**QUESTIONS**.
[1] According to the rheumatoid arthritis cost study abstract, how many patients were mailed the Stanford Cost Assessment Questionnaire?
[2] Extend the rheumatoid arthritis cost study abstract, picking up right after its final sentence.

**TEXT UNDER STUDY**.
****************

Background: Individuals' valuation of changes in health states in monetary terms have been measured by examining changes in the direct and indirect costs of disease and by the willingness-to-pay (WTP) methodology.
Methods: In 2002, a 2-part study was conducted in Quebec. In one part of the study, 121 rheumatoid arthritis (RA) patients from the McGill University Health Centre were mailed the Stanford Cost Assessment Questionnaire, which enabled the elicitation of direct costs and indirect costs, according to the friction cost and the human capital methods. The other part was a phone survey conducted in a representative sample of the general population and in the same sample of patients, aiming to elicit the societal WTP for a complete cure of RA in the context of 2 different scenarios: a public coverage or private insurance. These estimates were then compared.

****************

**MATERIAL SHOWN**.
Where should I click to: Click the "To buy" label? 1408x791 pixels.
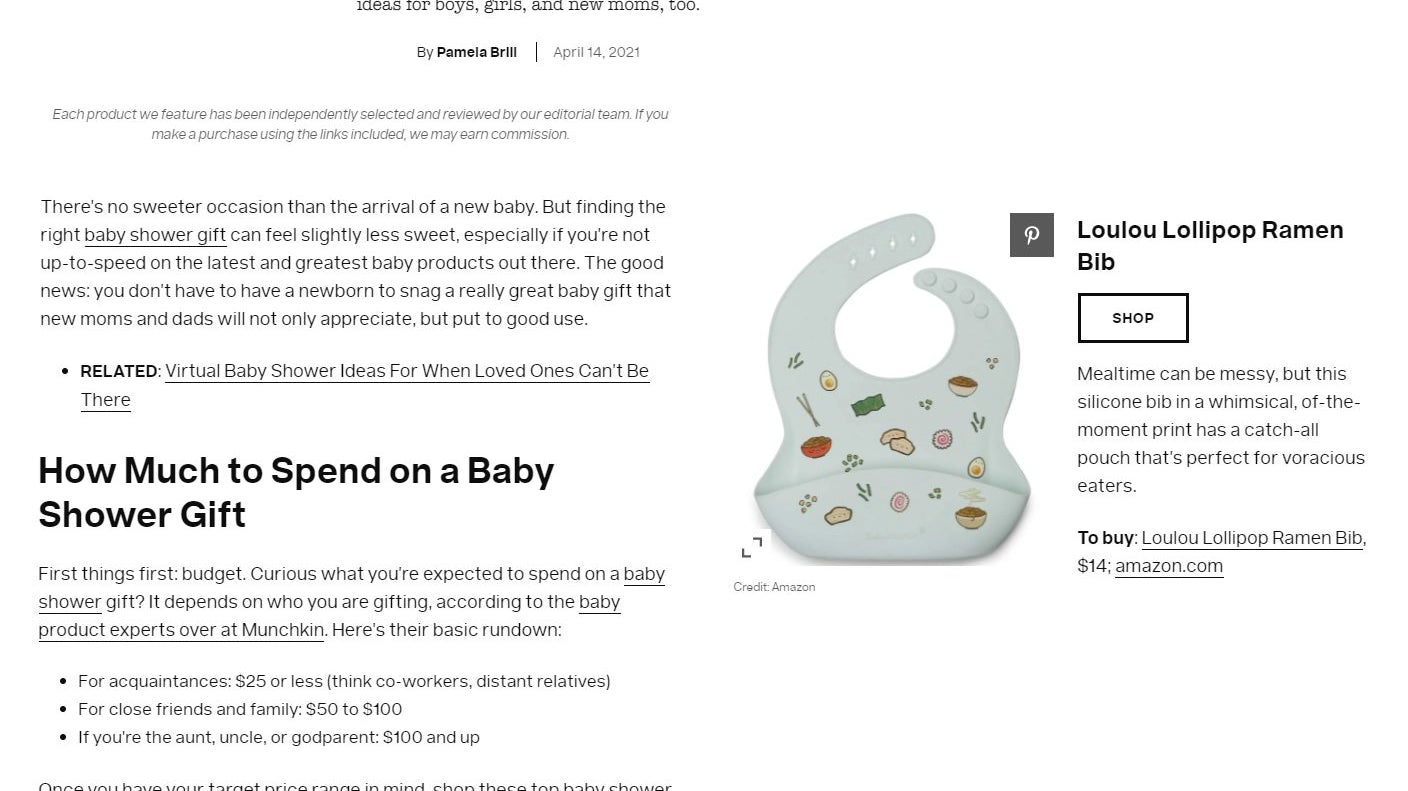coord(1105,537)
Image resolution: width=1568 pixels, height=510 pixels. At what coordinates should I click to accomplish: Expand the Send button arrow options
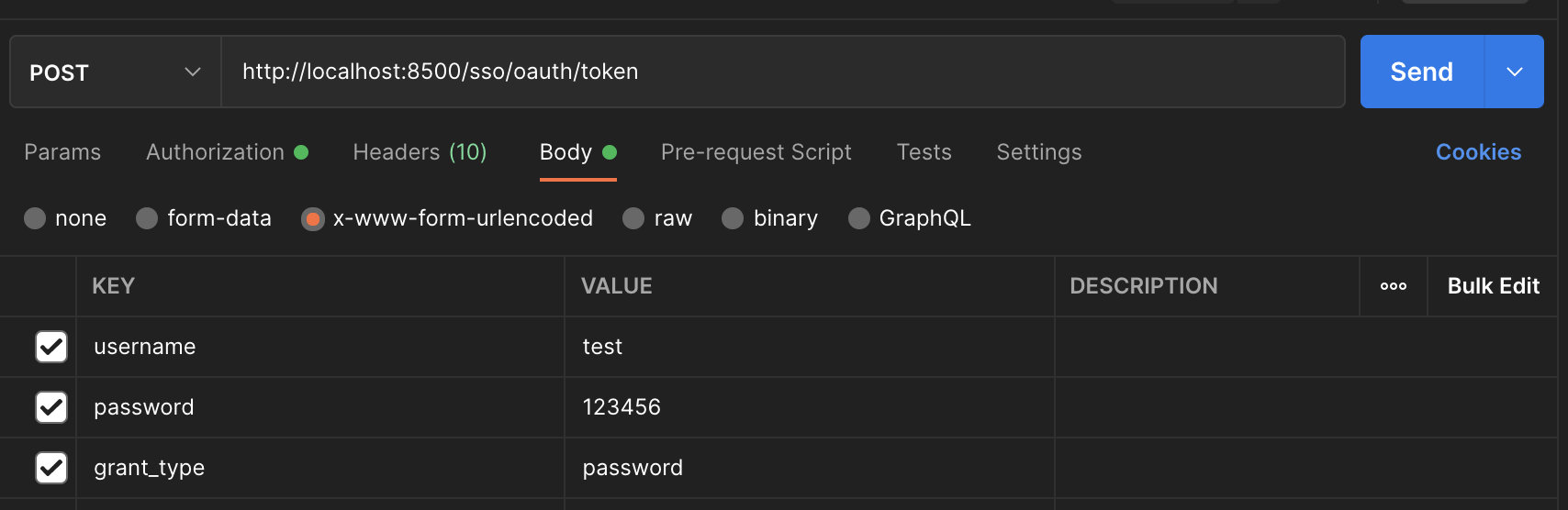(1514, 72)

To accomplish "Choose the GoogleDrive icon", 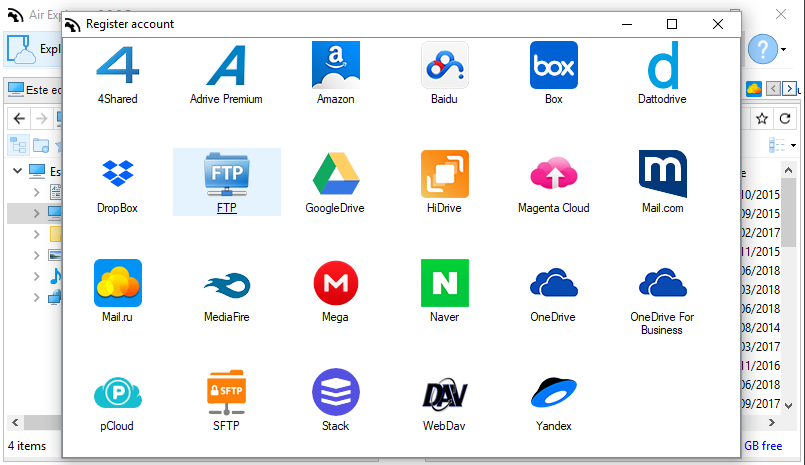I will coord(335,175).
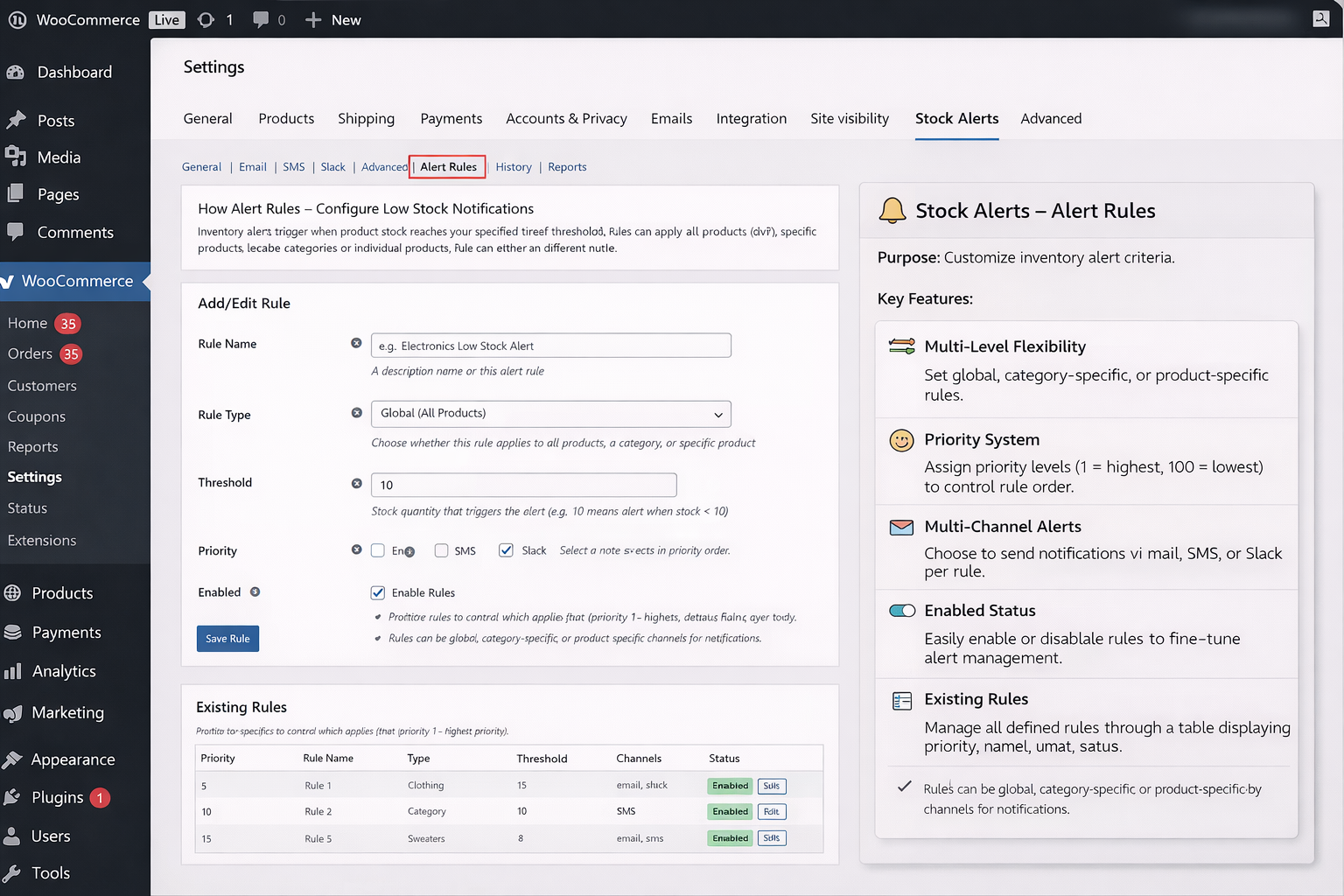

****************

**RESPONSES FOR EACH TASK**.
[1] 121 rheumatoid arthritis patients

[2]
Results: Estimates of the cost of illness of RA ranged from 11,717 to 28,498 Canadian Dollars (CAD) depending on the method. These estimates are higher than those previously published in Canada from the 1990s, which is partly due to the recent and costly biological therapies and to a change in the measurement of productivity losses. These estimates are somewhat lower than the societal WTP elicited from the WTP survey, that is, 26,717 and 36,817 CAD per RA case, depending on the public or private health insurance context in which the cure would be available.
Conclusion: Given that neither method is ideal, data from both methods would provide an important sensitivity analysis when monetary estimates of health state changes are required.